YOUR TASK »
The data below is to be set down again exactly as written.

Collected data
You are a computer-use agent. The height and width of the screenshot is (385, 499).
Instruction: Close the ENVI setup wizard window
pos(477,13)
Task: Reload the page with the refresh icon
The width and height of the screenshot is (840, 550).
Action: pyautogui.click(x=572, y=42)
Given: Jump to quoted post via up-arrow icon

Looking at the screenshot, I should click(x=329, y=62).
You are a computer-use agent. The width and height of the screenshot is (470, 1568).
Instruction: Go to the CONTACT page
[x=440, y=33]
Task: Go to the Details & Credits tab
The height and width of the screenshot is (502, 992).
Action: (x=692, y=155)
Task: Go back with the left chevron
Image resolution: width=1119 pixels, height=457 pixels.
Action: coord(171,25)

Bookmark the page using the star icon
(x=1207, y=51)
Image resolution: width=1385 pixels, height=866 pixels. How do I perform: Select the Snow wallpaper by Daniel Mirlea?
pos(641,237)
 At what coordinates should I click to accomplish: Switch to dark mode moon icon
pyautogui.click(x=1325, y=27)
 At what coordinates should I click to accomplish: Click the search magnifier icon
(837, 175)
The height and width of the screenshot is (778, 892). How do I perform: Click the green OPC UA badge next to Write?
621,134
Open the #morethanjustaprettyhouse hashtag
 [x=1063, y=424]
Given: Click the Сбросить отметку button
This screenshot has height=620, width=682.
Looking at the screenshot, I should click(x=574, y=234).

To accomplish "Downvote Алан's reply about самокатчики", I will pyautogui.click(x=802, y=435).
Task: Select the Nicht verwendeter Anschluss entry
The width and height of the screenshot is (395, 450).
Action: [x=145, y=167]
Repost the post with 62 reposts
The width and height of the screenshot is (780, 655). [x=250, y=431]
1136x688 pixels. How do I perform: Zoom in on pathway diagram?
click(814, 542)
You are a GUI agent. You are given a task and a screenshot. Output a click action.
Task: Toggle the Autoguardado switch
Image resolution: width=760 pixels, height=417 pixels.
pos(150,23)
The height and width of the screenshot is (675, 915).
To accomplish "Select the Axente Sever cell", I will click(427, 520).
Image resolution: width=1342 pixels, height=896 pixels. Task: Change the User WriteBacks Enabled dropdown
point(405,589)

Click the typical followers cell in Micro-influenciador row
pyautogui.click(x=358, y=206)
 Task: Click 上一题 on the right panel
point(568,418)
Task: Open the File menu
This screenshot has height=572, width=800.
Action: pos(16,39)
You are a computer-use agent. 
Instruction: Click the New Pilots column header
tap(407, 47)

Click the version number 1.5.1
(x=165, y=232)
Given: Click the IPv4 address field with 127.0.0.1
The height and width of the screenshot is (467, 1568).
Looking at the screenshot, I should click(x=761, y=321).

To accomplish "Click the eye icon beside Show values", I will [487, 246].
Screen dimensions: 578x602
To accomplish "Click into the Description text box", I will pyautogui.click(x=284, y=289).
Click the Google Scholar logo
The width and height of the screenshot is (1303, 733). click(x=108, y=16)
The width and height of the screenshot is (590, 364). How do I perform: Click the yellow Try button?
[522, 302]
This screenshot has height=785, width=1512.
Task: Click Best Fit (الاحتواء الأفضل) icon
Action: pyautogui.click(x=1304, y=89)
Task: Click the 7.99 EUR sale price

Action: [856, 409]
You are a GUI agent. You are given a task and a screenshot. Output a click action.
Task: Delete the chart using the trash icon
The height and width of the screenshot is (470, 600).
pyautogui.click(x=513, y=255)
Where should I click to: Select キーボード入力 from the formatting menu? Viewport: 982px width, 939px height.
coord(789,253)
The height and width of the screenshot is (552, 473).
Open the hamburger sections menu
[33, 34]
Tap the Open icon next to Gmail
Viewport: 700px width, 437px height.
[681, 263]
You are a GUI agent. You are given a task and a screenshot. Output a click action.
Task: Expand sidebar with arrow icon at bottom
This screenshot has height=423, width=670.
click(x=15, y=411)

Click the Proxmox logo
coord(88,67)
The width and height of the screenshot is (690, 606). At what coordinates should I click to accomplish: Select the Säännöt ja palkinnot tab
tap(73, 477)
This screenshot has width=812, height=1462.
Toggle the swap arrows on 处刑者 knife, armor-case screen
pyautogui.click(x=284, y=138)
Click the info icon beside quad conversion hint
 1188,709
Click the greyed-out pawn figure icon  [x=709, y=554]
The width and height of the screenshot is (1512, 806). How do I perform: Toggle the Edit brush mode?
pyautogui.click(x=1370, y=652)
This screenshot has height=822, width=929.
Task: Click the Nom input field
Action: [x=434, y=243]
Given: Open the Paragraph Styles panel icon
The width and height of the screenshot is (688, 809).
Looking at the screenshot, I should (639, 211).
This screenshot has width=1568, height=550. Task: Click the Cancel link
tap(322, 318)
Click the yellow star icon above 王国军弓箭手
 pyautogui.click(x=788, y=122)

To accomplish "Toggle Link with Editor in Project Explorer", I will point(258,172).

SOLUTION TO THIS TASK »
You are a computer-use agent. The height and width of the screenshot is (385, 499).
Instruction: Close the ENVI setup wizard window
pos(477,13)
Task: Reload the page with the refresh icon
The width and height of the screenshot is (840, 550).
Action: pyautogui.click(x=572, y=42)
Given: Jump to quoted post via up-arrow icon

Looking at the screenshot, I should click(x=329, y=62).
You are a computer-use agent. The width and height of the screenshot is (470, 1568).
Instruction: Go to the CONTACT page
[x=440, y=33]
Task: Go to the Details & Credits tab
The height and width of the screenshot is (502, 992).
Action: (x=692, y=155)
Task: Go back with the left chevron
Image resolution: width=1119 pixels, height=457 pixels.
Action: coord(171,25)

Bookmark the page using the star icon
(x=1207, y=51)
Image resolution: width=1385 pixels, height=866 pixels. How do I perform: Select the Snow wallpaper by Daniel Mirlea?
pos(641,237)
 At what coordinates should I click to accomplish: Switch to dark mode moon icon
pyautogui.click(x=1325, y=27)
 At what coordinates should I click to accomplish: Click the search magnifier icon
(837, 175)
The height and width of the screenshot is (778, 892). How do I perform: Click the green OPC UA badge next to Write?
621,134
Open the #morethanjustaprettyhouse hashtag
 [x=1063, y=424]
Given: Click the Сбросить отметку button
This screenshot has height=620, width=682.
Looking at the screenshot, I should click(x=574, y=234).

To accomplish "Downvote Алан's reply about самокатчики", I will pyautogui.click(x=802, y=435).
Task: Select the Nicht verwendeter Anschluss entry
The width and height of the screenshot is (395, 450).
Action: [x=145, y=167]
Repost the post with 62 reposts
The width and height of the screenshot is (780, 655). [x=250, y=431]
1136x688 pixels. How do I perform: Zoom in on pathway diagram?
click(814, 542)
You are a GUI agent. You are given a task and a screenshot. Output a click action.
Task: Toggle the Autoguardado switch
Image resolution: width=760 pixels, height=417 pixels.
pos(150,23)
The height and width of the screenshot is (675, 915).
To accomplish "Select the Axente Sever cell", I will click(427, 520).
Image resolution: width=1342 pixels, height=896 pixels. Task: Change the User WriteBacks Enabled dropdown
point(405,589)

Click the typical followers cell in Micro-influenciador row
pyautogui.click(x=358, y=206)
 Task: Click 上一题 on the right panel
point(568,418)
Task: Open the File menu
This screenshot has height=572, width=800.
Action: pos(16,39)
You are a computer-use agent. 
Instruction: Click the New Pilots column header
tap(407, 47)

Click the version number 1.5.1
(x=165, y=232)
Given: Click the IPv4 address field with 127.0.0.1
The height and width of the screenshot is (467, 1568).
Looking at the screenshot, I should click(x=761, y=321).

To accomplish "Click the eye icon beside Show values", I will [487, 246].
Screen dimensions: 578x602
To accomplish "Click into the Description text box", I will pyautogui.click(x=284, y=289).
Click the Google Scholar logo
The width and height of the screenshot is (1303, 733). click(x=108, y=16)
The width and height of the screenshot is (590, 364). How do I perform: Click the yellow Try button?
[522, 302]
This screenshot has height=785, width=1512.
Task: Click Best Fit (الاحتواء الأفضل) icon
Action: pyautogui.click(x=1304, y=89)
Task: Click the 7.99 EUR sale price

Action: [856, 409]
You are a GUI agent. You are given a task and a screenshot. Output a click action.
Task: Delete the chart using the trash icon
The height and width of the screenshot is (470, 600).
pyautogui.click(x=513, y=255)
Where should I click to: Select キーボード入力 from the formatting menu? Viewport: 982px width, 939px height.
coord(789,253)
The height and width of the screenshot is (552, 473).
Open the hamburger sections menu
[33, 34]
Tap the Open icon next to Gmail
Viewport: 700px width, 437px height.
[681, 263]
You are a GUI agent. You are given a task and a screenshot. Output a click action.
Task: Expand sidebar with arrow icon at bottom
This screenshot has height=423, width=670.
click(x=15, y=411)

Click the Proxmox logo
coord(88,67)
The width and height of the screenshot is (690, 606). At what coordinates should I click to accomplish: Select the Säännöt ja palkinnot tab
tap(73, 477)
This screenshot has width=812, height=1462.
Toggle the swap arrows on 处刑者 knife, armor-case screen
pyautogui.click(x=284, y=138)
Click the info icon beside quad conversion hint
 1188,709
Click the greyed-out pawn figure icon  [x=709, y=554]
The width and height of the screenshot is (1512, 806). How do I perform: Toggle the Edit brush mode?
pyautogui.click(x=1370, y=652)
This screenshot has height=822, width=929.
Task: Click the Nom input field
Action: [x=434, y=243]
Given: Open the Paragraph Styles panel icon
The width and height of the screenshot is (688, 809).
Looking at the screenshot, I should (639, 211).
This screenshot has width=1568, height=550. Task: Click the Cancel link
tap(322, 318)
Click the yellow star icon above 王国军弓箭手
 pyautogui.click(x=788, y=122)

To accomplish "Toggle Link with Editor in Project Explorer", I will point(258,172).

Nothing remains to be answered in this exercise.